Forget handing out the shimmering Claret Jug to the winner of the Open Championship for the past 15 years. Peter Dawson’s final act as chief executive of the Royal & Ancient will be far more glamorous. “My last duty is reading the minutes at the autumn meeting,” said Dawson with a grin ahead of his retirement later this month. “That largely means reading the list of prize winners of the various competitions … and the last one on the list is the Brazil Nut Cup.”

That particular contest, a keenly fought nine-hole stableford tussle for the over-70s, gives Dawson an opportunity to check out the emerging talent on the R&A production line.

Of course, Dawson has been up close and personal to plenty of greats during his time at the helm and, as he casually reflected on his tenure, there remains one name that crops up both in terms of accomplishments and anecdotes. Tiger Woods. “I think my first Open as secretary in 2000 stands out,” said Dawson, who was performing the Ivor Robson role as official starter at last weekend’s Walker Cup. “We had the first Champions Challenge, we had glorious weather and we had Tiger in his absolute pomp.”

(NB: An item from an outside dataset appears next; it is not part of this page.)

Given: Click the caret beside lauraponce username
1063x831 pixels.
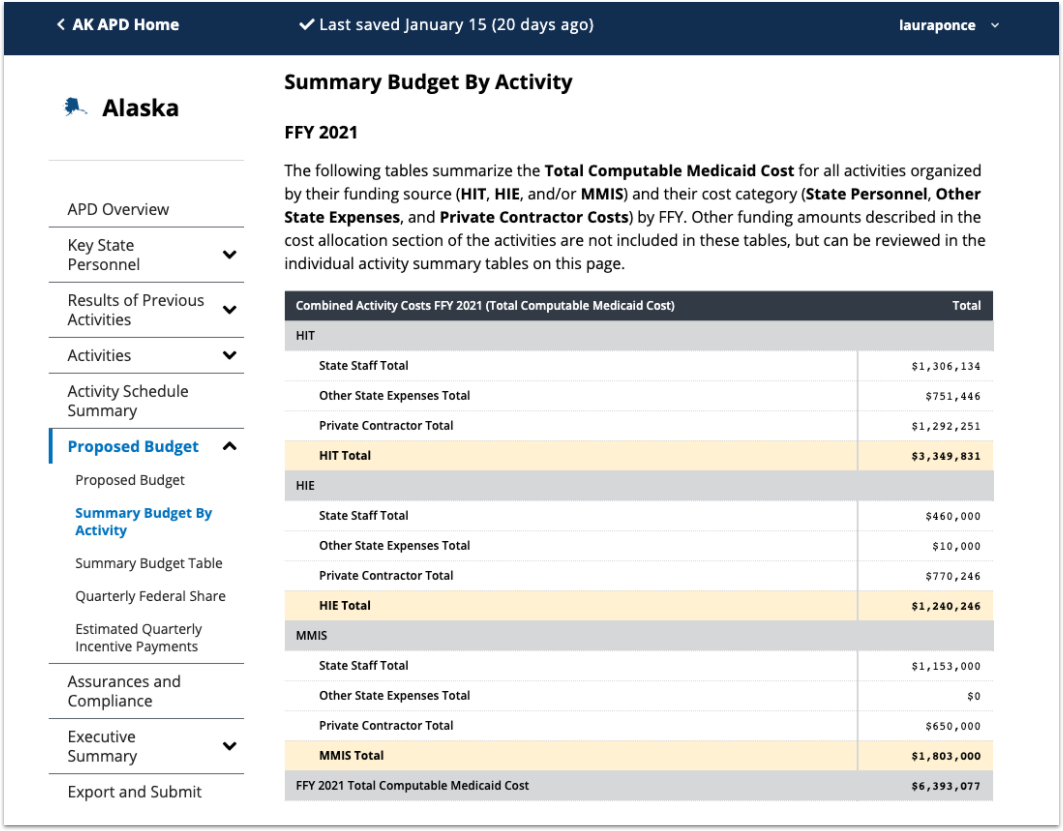Looking at the screenshot, I should 994,26.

Five years later, in 2005, it was the Tiger doing his stuff in the Masters at Augusta with that astonishing chip on the 16th that trundled, teetered and dropped in while giving the salivating marketing men at Nike an iconic image to play with. “I was the nearest person to Tiger in the world when he hit that shot as I was the rules official for that hole,” recalled Dawson of the shot that helped Woods win the last of his four Green Jackets. “Tiger had a picture of the crowd going absolutely berserk and one person, me, standing deadpan, watching this thing unfold. So he sent it to me with a note that said ‘get a little excited in future’.”

Dawson’s time in golf’s top job has been far from dull, of course. On his watch, the R&A has finally opened its doors to female members, golf has been brought back into the Olympics, the decision has been made to ban the anchored putter as of 2016, the television rights to the Open have been sold to Sky and an agreement has been made to take the championship itself back to Northern Ireland for the first time since 1951.

Another Open venue, Turnberry, has been purchased by the big, brash American tycoon and wannabe President Donald Trump. There is no date pencilled in as yet for the return of the game’s oldest major to the great Ayrshire links but many are now asking if it ever will following Trump’s well-documented spoutings on Mexican immigrants and the subsequent backlash that it provoked from certain golfing bodies.

“To think that we are going to determine where an Open Championship is held because of something somebody said on the political trail in America is absurd,” said Dawson. “We have other priorities, but that’s for a future committee to judge.”

One major priority for Martin Slumbers, the man who will take over the reins from Dawson, is participation and the need to grow the game in a hectic, changing society where leisure time is becoming more squeezed.

“We always used to play nine holes when we didn’t have time for 18,” said Dawson. “Pay and play courses would be well advised to have nine hole green fees if they don’t already.

You just have to make the game as attractive as you can but, personally, I’d be very much against any dumbing down of the game. They can do that if they want but it ain’t golf.”